There’s an episode of To the Best of Our Knowledge (a program I recommend) on “Radical Gardening.” It’s hard to imagine any kind of gardening as being radical.
One of the segments was about Richard Reynolds and the “guerrilla gardening” movement which I wrote about here years ago. He talks about his adventures as a guerrilla gardener – someone who tends and plants on someone else’s land. It’s illegal, and yet, I don’t think most people would object to it in the vast majority of cases. It’s the abandoned lot that gets cleaned up and filled with flowers. It’s the ugly roadside that gets covered with native wildflowers. Reynolds is the author of On Guerrilla Gardening: A Handbook for Gardening Without Boundaries.
May first is celebrated by guerilla gardeners as International Sunflower Guerrilla Gardening Day dedicated to sowing sunflowers in your neighborhood.
I like all the suggestions and plans people have posted on their website about creating “seed bombs.” Those are good bombs made of seeds, soil, fertilizer, water and such which you can hurl over that chain link fence into that ugly abandoned lot.
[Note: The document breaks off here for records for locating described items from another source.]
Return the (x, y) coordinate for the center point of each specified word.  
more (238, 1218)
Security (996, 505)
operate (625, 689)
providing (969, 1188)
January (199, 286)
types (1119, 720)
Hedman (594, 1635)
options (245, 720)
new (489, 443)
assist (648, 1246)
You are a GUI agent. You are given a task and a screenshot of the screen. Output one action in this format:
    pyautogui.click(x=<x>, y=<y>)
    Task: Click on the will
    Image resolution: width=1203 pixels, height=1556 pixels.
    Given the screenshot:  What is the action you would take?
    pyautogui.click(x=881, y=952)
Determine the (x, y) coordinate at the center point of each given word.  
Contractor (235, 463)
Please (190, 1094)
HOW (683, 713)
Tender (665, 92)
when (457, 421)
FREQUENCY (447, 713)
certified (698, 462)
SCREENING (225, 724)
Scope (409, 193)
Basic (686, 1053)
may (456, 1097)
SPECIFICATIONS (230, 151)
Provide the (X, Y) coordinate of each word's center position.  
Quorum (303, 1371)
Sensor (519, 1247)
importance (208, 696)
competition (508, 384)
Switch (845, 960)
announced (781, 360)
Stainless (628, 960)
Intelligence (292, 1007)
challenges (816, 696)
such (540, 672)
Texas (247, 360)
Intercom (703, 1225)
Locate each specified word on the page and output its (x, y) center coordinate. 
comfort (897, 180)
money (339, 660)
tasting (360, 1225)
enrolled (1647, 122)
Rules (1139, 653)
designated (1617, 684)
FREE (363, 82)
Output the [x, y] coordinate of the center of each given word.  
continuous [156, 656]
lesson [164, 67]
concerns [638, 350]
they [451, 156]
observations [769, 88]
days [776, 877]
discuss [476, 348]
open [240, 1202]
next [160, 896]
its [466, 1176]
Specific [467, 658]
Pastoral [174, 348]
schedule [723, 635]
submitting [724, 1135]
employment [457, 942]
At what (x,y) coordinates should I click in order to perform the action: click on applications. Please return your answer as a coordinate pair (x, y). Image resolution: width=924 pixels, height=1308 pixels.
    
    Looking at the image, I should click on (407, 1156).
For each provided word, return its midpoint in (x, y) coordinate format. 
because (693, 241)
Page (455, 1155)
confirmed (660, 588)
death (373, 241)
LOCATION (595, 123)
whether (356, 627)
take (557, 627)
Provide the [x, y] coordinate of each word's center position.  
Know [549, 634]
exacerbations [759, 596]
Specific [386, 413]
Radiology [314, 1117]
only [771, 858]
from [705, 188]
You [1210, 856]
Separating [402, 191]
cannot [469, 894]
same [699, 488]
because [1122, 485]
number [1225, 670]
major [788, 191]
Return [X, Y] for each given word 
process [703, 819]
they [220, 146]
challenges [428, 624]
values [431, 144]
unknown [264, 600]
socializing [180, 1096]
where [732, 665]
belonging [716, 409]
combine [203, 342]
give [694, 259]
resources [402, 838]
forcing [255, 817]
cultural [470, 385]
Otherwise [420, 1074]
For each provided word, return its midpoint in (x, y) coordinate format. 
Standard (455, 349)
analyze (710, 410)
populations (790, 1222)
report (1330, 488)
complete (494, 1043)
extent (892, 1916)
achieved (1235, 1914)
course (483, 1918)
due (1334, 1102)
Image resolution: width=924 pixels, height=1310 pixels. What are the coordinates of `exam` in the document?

Another guest on that episode is James William Gibson who wrote A Reenchanted World: The Quest for a New Kinship with Nature which examines the ways that people are looking to reconnect with the natural world. That includes the desire to protect rather than exploit it.
If you associate guerrilla and bombs with war and terrorism, then guerrilla gardening and seed bombs are excellent alternatives. If you associate enchantment with wizards and magic, then a re-enchantment with the natural world is also a friendly approach.